EDINBURGH Zoo has been slammed by an animal charity which claims it is responsible for penguins swallowing objects thrown into their pool.
The zoo revealed yesterday (Tue) that vet Romain Pizzi had carried out 22 operations on gentoo penguins over four years to remove objects such as socks, gloves and batteries.
But the Captive Animals Protection Society (CAPS) claims the zoo should do more to prevent penguins swallowing dangerous objects in the first place.
A spokesman for the charity has confirmed that formal concerns will be raised with licensing authorities.
“How many birds need to suffer operations, however non-invasive the technique, before the zoo takes action to safeguard the birds’ health from visitors that throw their litter and other objects into the enclosures?
“This situation shows an appalling lack of regard for the welfare of the animals in question”.
The zoo was inspected by Edinburgh Council licensing officials last year who asked for a number of improvements.
Shortcomings included cross contamination during food preparation as well as poor housing of certain species.
In April this year, zoo officials found themselves under fire after numerous complaints after an Amur Leopard was seen to be anxiously pacing around its “temporary” enclosure.
The endangered animal’s enclosure only measures around 20ft wide and 30 ft.
Concerned members of the public took to the travel review site Tripadvisor to express their worries with many describing the scene as “heartbreaking”.
Despite the criticism, Edinburgh Zoo is enjoying a boom in visitors thanks to the popularity of the pandas.
Earlier this week a member of zoo staff said pregnant female Tian Tian was expected to give birth “any day”.
Zoo bosses insist that it remains unclear whether Tian Tian is pregnant.

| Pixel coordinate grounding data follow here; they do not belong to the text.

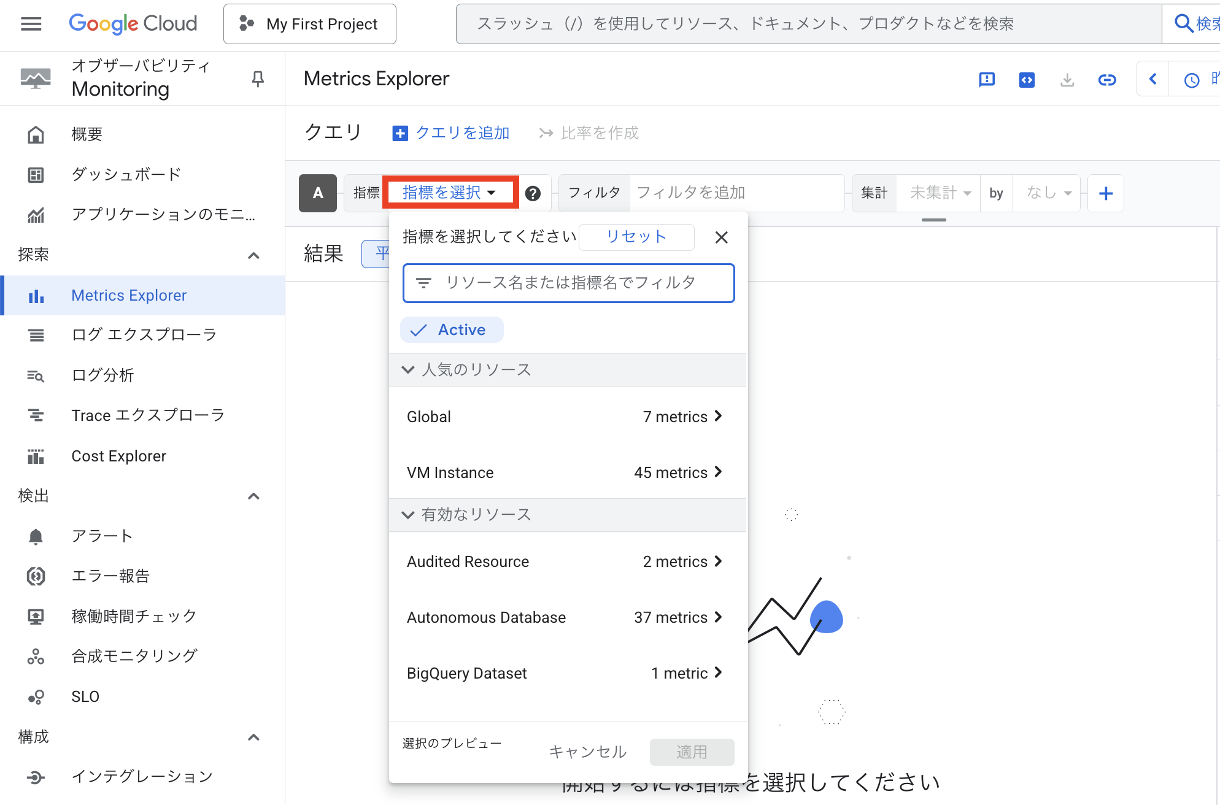Screen dimensions: 1220x805
Task: Open the MQL code editor icon
Action: 1026,79
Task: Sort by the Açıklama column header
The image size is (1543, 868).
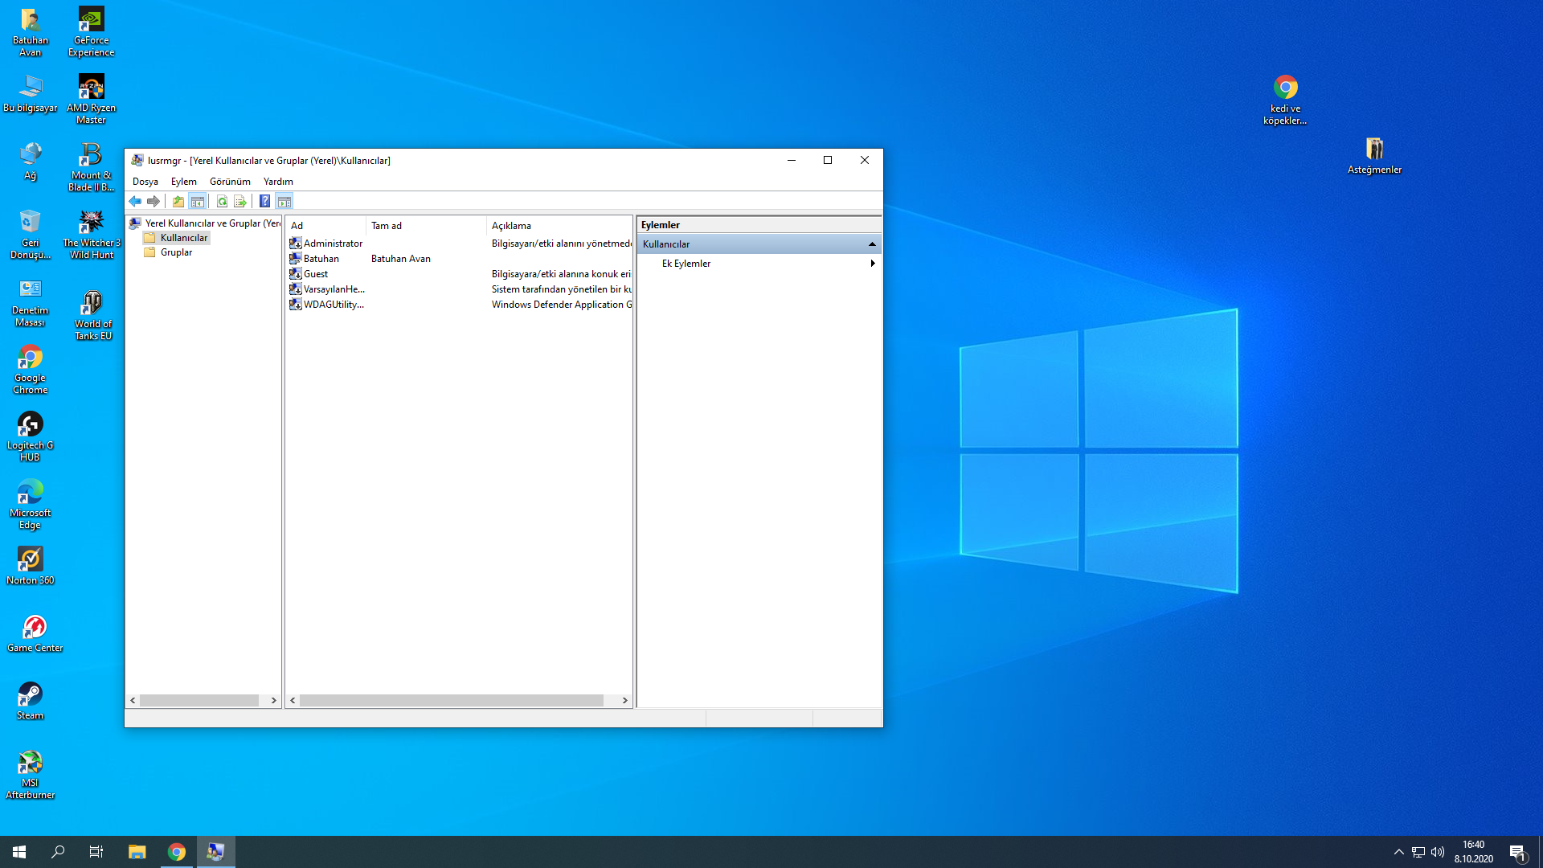Action: (x=511, y=226)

A spokeswoman for the zoo said: “As anybody who knows anything about animals will know, all animals and birds, domestic or exotic, do tend to eat things they shouldn’t from time to time.
“Our keepers are extremely vigilant, but unfortunately the combination of wind, visitors and ultra-curious penguins has on the rare occasion led to one of our birds eating something they shouldn’t.
“At the time we had almost 200 penguins in our collection.”